Franchise Tag: Non-Exclusive
This is a tricky one if used right, on the right player. The Non-Exclusive Tag’s compensation (18 million dollars) would still be in effect, however, if Watkins was Non-Exclusive Tagged, he would have the option to negotiate with other teams who would want to sign him. If there was another team who wanted to sign Watkins to a deal, the Bills would have two options: Match the offer that Watkins was given, or let him walk. The most interesting part of the Non-Exclusive Tag is that if another team offered Watkins a deal, and the Bills declined to match, the Bills would be awarded two (2) first-round picks from the team that signed him.
The transition tag is much like the 5th-year option in that it takes the average of the Top-10 at the position, rather than the Top-5 of the Franchise Tags. What does this mean money wise? Well, the predicted Transition Tag/5th-Year Option for 2018 is looking to be in the neighborhood of 13 million dollars. Much like the non-exclusive tag, Watkins would be given the option to negotiate with other teams for their services. Buffalo would once again be able to match the deal that was offered to Watkins. If they decline to match the deal, they would be offered no compensation. The Transition Tag is used more often than not when a player thinks that he is worth more than the franchise does, and it’s sort of the franchise saying, “Sure, go and see what you are worth.”

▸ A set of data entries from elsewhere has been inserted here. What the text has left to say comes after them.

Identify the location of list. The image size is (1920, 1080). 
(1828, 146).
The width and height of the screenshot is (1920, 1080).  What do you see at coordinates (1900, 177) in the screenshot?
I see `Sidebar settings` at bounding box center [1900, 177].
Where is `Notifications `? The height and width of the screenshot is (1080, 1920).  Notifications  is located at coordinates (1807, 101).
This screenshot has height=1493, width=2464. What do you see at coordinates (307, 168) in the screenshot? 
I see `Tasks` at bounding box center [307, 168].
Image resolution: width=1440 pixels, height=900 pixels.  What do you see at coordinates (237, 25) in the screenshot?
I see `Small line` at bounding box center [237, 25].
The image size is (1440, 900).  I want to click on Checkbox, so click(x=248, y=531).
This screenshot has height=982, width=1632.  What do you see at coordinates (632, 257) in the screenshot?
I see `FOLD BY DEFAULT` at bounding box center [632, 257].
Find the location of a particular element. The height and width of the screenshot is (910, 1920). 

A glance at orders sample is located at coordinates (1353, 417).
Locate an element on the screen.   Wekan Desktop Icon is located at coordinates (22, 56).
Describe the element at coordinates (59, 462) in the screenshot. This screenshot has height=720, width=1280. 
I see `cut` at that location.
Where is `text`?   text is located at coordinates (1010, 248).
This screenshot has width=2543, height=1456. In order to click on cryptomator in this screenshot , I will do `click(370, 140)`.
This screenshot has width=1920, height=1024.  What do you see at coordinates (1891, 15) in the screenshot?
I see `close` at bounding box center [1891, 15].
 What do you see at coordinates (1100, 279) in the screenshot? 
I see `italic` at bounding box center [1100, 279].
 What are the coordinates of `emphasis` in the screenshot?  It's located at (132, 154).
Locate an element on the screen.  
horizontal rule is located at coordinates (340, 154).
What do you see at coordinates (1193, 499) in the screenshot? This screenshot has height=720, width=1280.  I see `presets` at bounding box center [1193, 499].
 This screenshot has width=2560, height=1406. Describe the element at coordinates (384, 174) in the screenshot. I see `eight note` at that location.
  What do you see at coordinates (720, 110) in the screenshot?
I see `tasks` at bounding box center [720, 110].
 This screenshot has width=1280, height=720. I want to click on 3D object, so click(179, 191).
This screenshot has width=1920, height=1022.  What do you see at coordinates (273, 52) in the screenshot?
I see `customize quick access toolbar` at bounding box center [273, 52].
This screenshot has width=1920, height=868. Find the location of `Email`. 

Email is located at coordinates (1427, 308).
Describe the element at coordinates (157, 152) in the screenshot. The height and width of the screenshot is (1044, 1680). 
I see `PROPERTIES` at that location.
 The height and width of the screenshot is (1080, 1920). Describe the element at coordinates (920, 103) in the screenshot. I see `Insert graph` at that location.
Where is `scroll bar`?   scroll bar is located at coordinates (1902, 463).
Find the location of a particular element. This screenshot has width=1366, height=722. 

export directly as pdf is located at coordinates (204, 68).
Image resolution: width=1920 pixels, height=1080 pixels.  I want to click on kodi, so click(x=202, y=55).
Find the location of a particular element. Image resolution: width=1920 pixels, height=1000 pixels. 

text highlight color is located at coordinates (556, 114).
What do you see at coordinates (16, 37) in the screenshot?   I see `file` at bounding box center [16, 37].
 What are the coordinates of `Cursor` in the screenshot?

Other teams use it so they don’t have to do the leg work for negotiating a deal with a player. (Google Alex Mack)
What does this mean for the Bills? I think that Sean McDermott is trying to kill two birds with one stone; He is setting a precedent that no one is guaranteed a roster spot on the Buffalo Bills and he will use the Non-Exclusive Tag in the hopes that he will get back the two picks that he Bills gave up to get Watkins. (Wouldn’t that be poetic justice?)
McDermott is taking control of his team and doing it the way that he grew up in the NFL seeing it done. Take this into account: During the time that the Buffalo Bills made the playoffs, McDermott has worked for the Eagles and the Panthers. In 17 seasons, the teams that he has worked for made the playoffs 12 times.
4 times they advanced to the Divisional Round.
4 times they advanced to the Conference Championship.
2 times they made the Super Bowl.
So in total, 10 times playing a Divisional game, 6 times playing a Conference Championship and twice losing in the Super Bowl.
In that stretch the players who have lead their respective teams in receiving were Tight End (7), Wide Receiver (6), Running Back (3), WR/RB Tie (1). The average receptions for the leading receiver for those teams was 72.
McDermott has NEVER coached on a team that has had a receiver break 100 receptions. I think it’s safe to say that the offense will run through McCoy…that is until they draft his replacement next season. At this point, Watkins is auditioning for the rest of the league. But, who would give up two first-round picks to get him is the multi-million dollar question?